Hi Tony,
On Mon, Mar 18, 2024 at 3:05 PM Luck, Tony tony.luck@intel.com wrote:
Could you please help me understand the details by answering my first question: What is the use case for needing to expose the individual cluster counts?
This is a model specific feature so if this is something needed for just a couple of systems I think we should be less inclined to make changes to resctrl interface. I am starting to be concerned about something similar becoming architectural later and then we need to wrangle this model specific resctrl support (which has then become ABI) again to support whatever that may look like.
Reinette,
Model specific. But present in multiple consecutive generations (Sapphire Rapids, Emerald Rapids, Granite Rapids, Sierra Forest).

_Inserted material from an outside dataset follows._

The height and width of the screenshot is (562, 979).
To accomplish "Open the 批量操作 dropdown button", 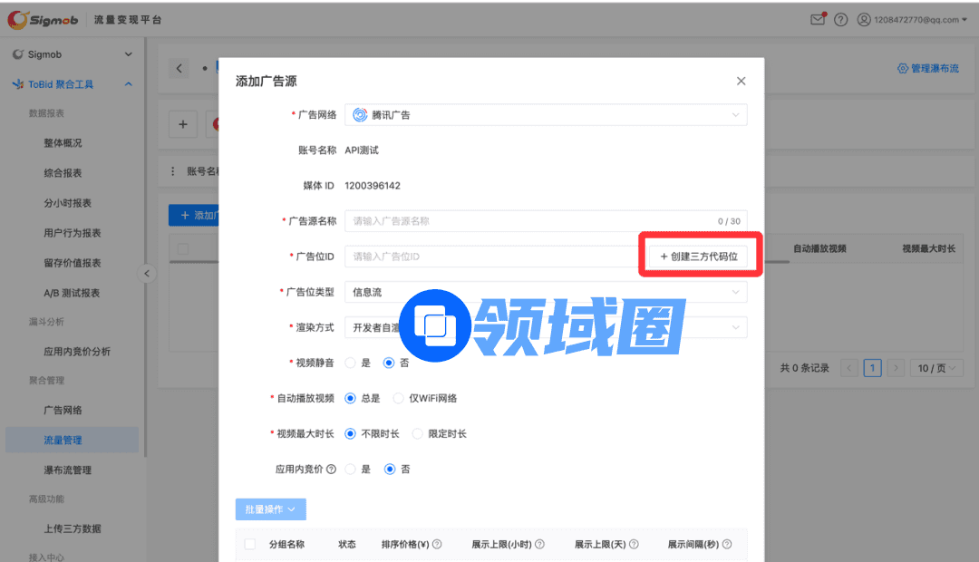I will click(270, 509).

Adding Peter Newman for a resctrl user perspective on SNC, rather than me continue to speculate on possible ways this might be used.
Peter: You will need to dig back a few messages on lore.kernel.org to get context.
Our main concern with supporting SNC in resctrl is all of the monitoring groups successfully recording memory bandwidth from all CPUs, regardless of the RMIDs they're assigned.
I would prefer that we don't complicate the model of resctrl monitoring domains for this feature. On ARM SoCs there will be a plethora of technologies influencing the layout of resources, so we shouldn't start cluttering the model with special cases for each.
I think it's valid for the number of domains in the L3 resource to increase or stay the same when the system is configured for SNC. I don't think the details of how the domains came about is relevant at the resctrl interface level so long as the user has enough information to deduce what the domain is referring to based on knowledge of their system configuration.
I would prefer per-cluster as more information could prove useful in some future investigation, but if you feel the data is misleading, providing the clusters combined is also fine. I would prefer that the choice remains consistent from this point forward on any particular implementation to avoid breaking existing controller software developed for that implementation.
In our main use case, we sum mon_data/*/mbm_total_bytes to determine a group's total bandwidth, so please don't cause this logic to produce the wrong answer.
Thanks! -Peter